Easy-Breezy Day.
by Chet
I don’t have any immediate readings that I must accomplish for my Philosphy class this morning. I decided in turn to take some time to update a bit. As I said last week I spent this past weekend in Galveston. The water is still as brownish as I remember, and the sun just as hot, and the sand just as fun! We spent some time down on the strand, going out to dinner, lounging, and just hanging out at the beach for a few hours. It was a great time, and it felt really nice to leave all of my text books and Huntsville and not think about them for the entire trip. Of course this trip wouldn’t have been possible if it had not been for the courtesy of my uncle. He was kind enough to let us impose on him for the weekend. I’m really glad he did. On the way out of town we bought two pounds of salt water taffy. We’re set for life!
That’s basically all that has gone on that is interesting. I got my research methods test back and did well. I got my research methods paper back and did alright. I took a quiz for philosophy today, and sucked it up bad. Hopefully when I take the second quiz I’ll do better.

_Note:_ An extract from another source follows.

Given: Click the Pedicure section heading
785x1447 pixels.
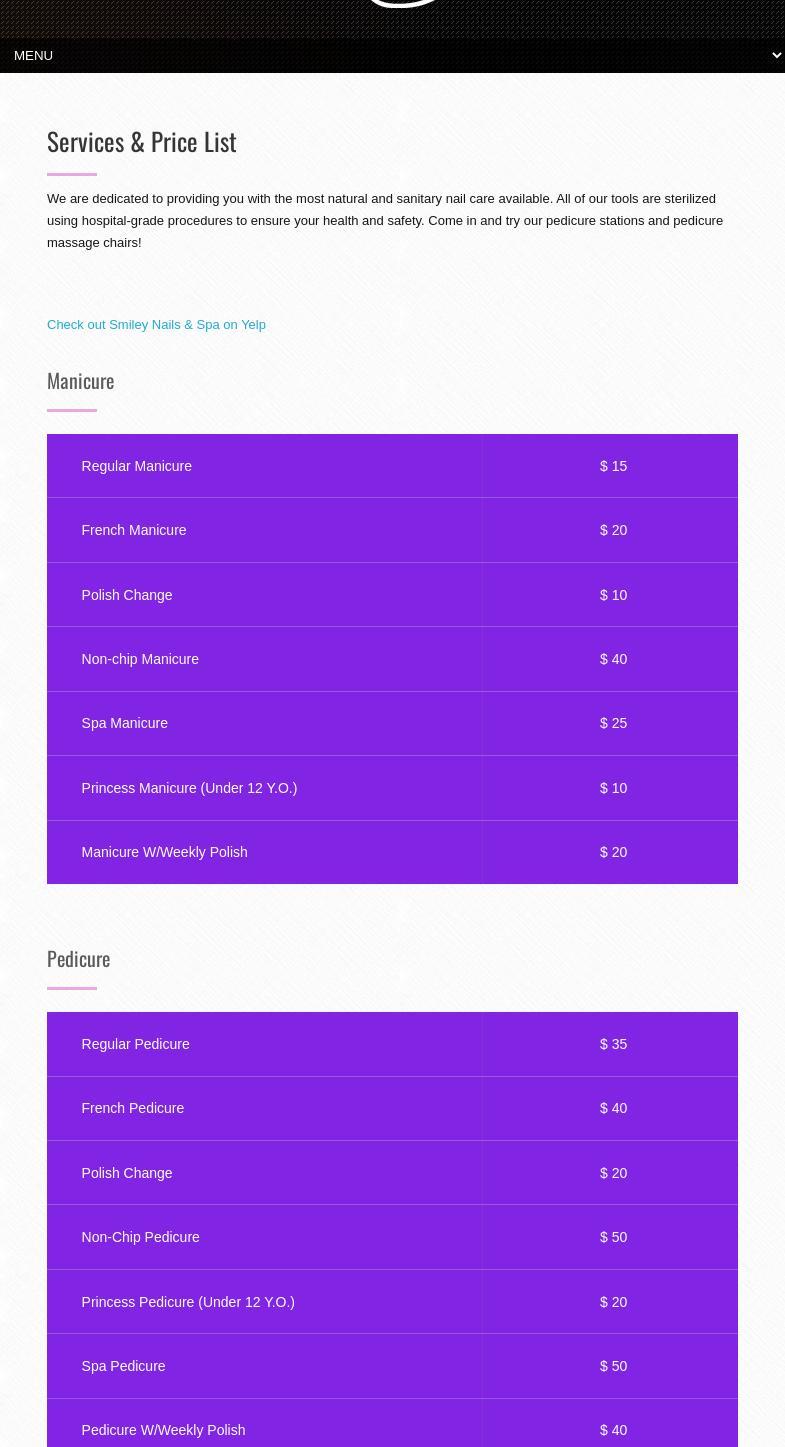Looking at the screenshot, I should pos(78,959).
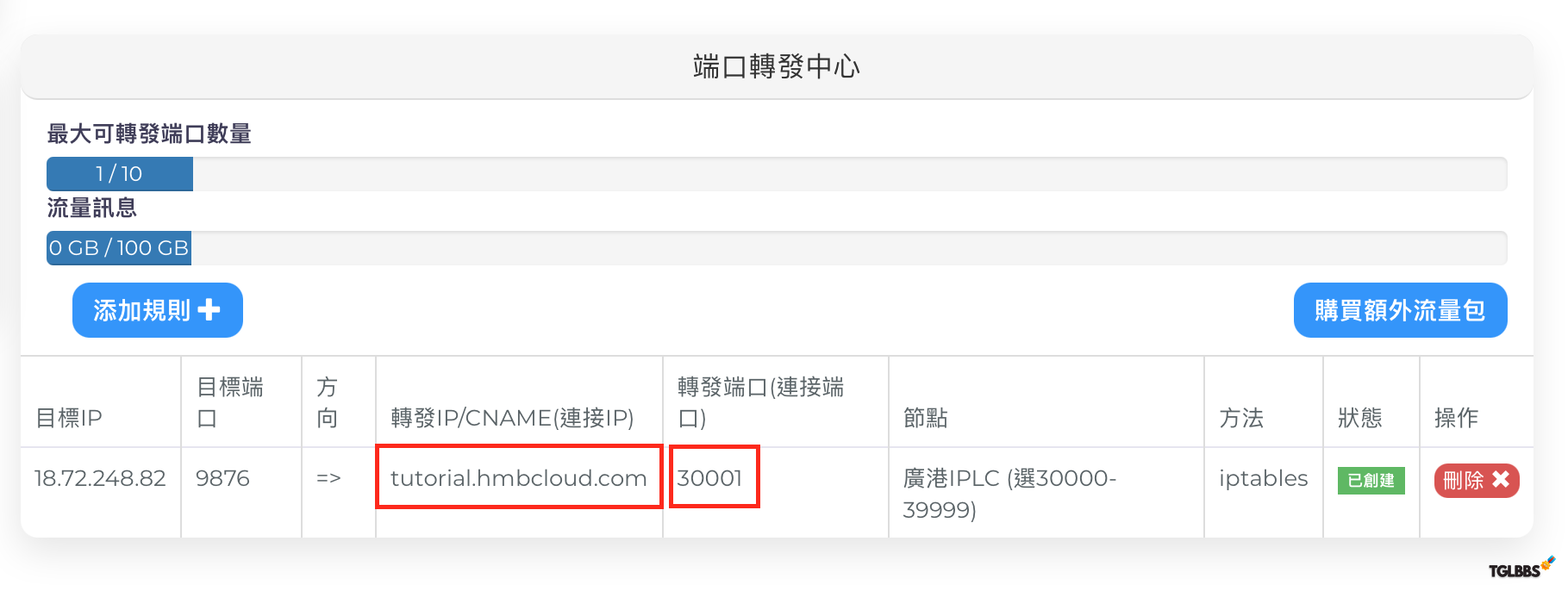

I don’t particularly like reading my philosophy book. It is an anthology of articles collected by the authors, and all of them are written in a rather pompous sense. it’s as though all of the authors have this look-at-me-I-have-a-Ph.D.-and-you-don’t attitude in their writing. I honestly think their writing is bad and indirect. Information articles should not be prosefully written by philosophical minds. Mostly because these don’t seem to understand what prose is. Instead they right painfully over the top hoity-toity nonsense. In most of them the language is so dense and indirect that even after re-reading the material I still don’t know what is being said. I hate that I can’t retain this information at all.
I’m taking most of next week off to celebrate the 4th of July. It’s always been a silly kind of celebration for me. Oh well I s’pose.
Warped Tour is in less than two weeks… are you prepared?
ChetG
To digress from the intent of your article I have to ask: Can we afford the death penalty?
The TDCJ says that the average time spent on Death Row prior to execution is a little under 10 and a half years and the longest time spent on Death Row prior to execution (so far) was 24 years.
According to state and federal records obtained by The Los Angeles Times, maintaining the California death penalty system costs taxpayers more than $114 million a year beyond the cost of simply keeping the convicts locked up for life. This figure does not count the millions more spent on court costs to prosecute capital cases. The Times concluded that Californians and federal taxpayers have paid more than a quarter of a billion dollars for each of the state’s 11 executions, and that it costs $90,000 more a year to house one inmate on death row, where each person has a private cell and extra guards, than in general prison population. This additional cost per prisoner adds up to $57.5 million in annual spending. (“Death Row Often Means a Long Life,” Los Angeles Times, March 6, 2005).
Texas death penalty cases cost more than non-capital cases
That is about three times the cost of imprisoning someone in a single cell at the highest security level for 40 years. (“Executions Cost Texas Millions,” Dallas Morning News, March 8, 1992)
Excluding Murder in the Eighth Amendment has probably cost billions over the ensuing years. I’m not against the death penalty per se. I am against the inefficient way we go about carrying out the penalty.